I'm not. Everyone is told to get 10X the amount of shit per day done these days. Safety checks are out the window at that point.

  • You can get 10x shit done without `rm -rf`ing your files. I don't see any correlation to getting things done with having a proper sandbox.

    • I'm being a little facetious when I write this, but bear with me:

      Let's say I have daily backups, and get 10x done each day by being reckless and risking an "rm -rf", and let's say there's a 1% chance of an "rm -rf". I break even after 2 days of being reckless even if I get unlucky and on day 2 it wipes my drive. I spend day 3 and 4 recovering, and am still 6 days ahead based on the 10x work I got done on day 1.

      What if I have a 50 day streak of not hitting an "rm -rf"? Early retirement?

      I guess the work on day 1 should be to build a proper sandbox and drop the chance of an "rm -rf or worse" even down to 0.001%.

      1 reply →

    • I haven't yet had an agent rm -rf files.

      I've had one f up an account by placing 2000 limit orders at the wrong price, but that's another story.

      10 replies →

I started doing it months ago and, to be honest, what the agent chooses to do isn’t unpredictable.

The problem is that different people prompt so differently.

For example, I may ask like “test different variations of this annotation on k8s pods of this service on this X cluster because it proves Y theory.”

But you know what my coworker asks? “Test Y theory.” If you were to ask two different junior engineers that, one might try random things on production and the other one might run local tests! It’s such an unguided “do anything you want as long you figure it out” request and the agent reads it like a junior who has not been told any boundaries but has been strongly told “figure it out.”

  • > But you know what my coworker asks? “Test Y theory.”

    It still surprises me when I see people not prompting more specifically and clearly. It not only avoids problems, it's faster, costs less -and just works better.

    I recently shared with a friend a multi-hour LLM chat session I'd done because it veered into a domain he's interested in. In the session I'd brainstormed and probed the feasibility of a novel concept for a new research direction. It traversed a half dozen domains diving into minute detail then zooming back out to survey an adjacent space, interspersed with intense skeptical probing of key assumptions, all while spewing tons of detailed citations, specific paragraph pulls, summarized data tables etc.

    My friend is very experienced using LLMs for research so I was surprised when he called me shocked by the sheer velocity, precise targeting and signal/noise. I'd assumed everyone did it the same as I do. He attributed the different result solely to the way I crafted my prompts.

    • I used to write detailed prompts. Now I find the benefits of strategic ambiguity — rather than speaking imperatively, I emphasize my vision and then Claude can often figure out a method.
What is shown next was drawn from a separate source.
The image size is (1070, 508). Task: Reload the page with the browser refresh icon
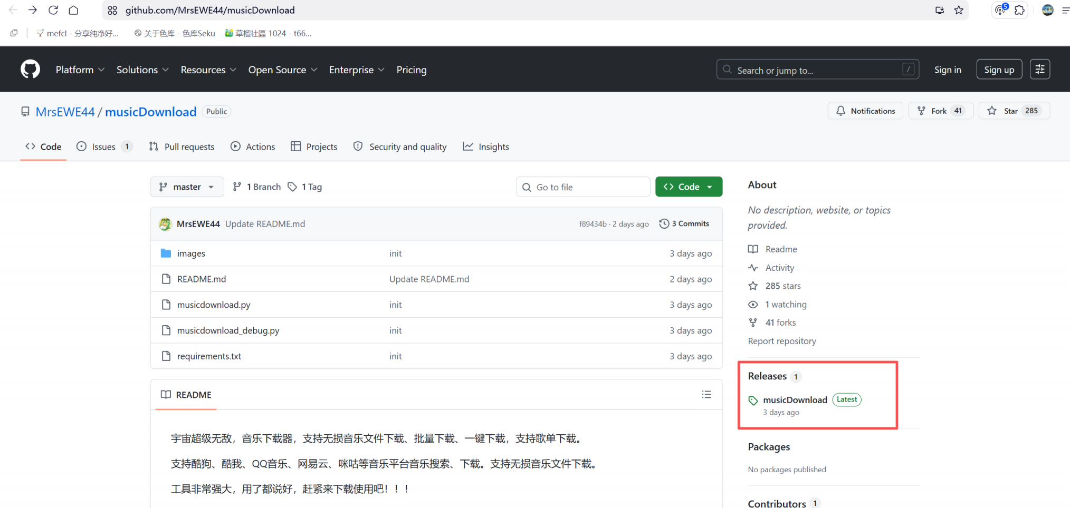point(53,10)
      This doesn’t always work better. But often enough.

      4 replies →

  • > I started doing it months ago and, to be honest, what the agent chooses to do isn’t unpredictable.

    You just wrote three paragraphs of text describing why it's unpredictable.

    Moreover, for the same prompt on the same machine in a different session it will use a different set of tools.

I'm also bemused by the number of people who think they've got an effective sandbox yet their sandboxed agent has access to all of their code, their github, and unrestricted web access.

  • I keep telling folks that they need to imagine LLMs (even "local" ones) as if you're farming it out to JS code running on some dude's browser somewhere: It can't keep a secret, and a determined person can make it emit anything they like.

    We need to be asking what the most devious and malicious output could be, and whether what we do with that output (e.g. arguments to command-line tools) would still be safe.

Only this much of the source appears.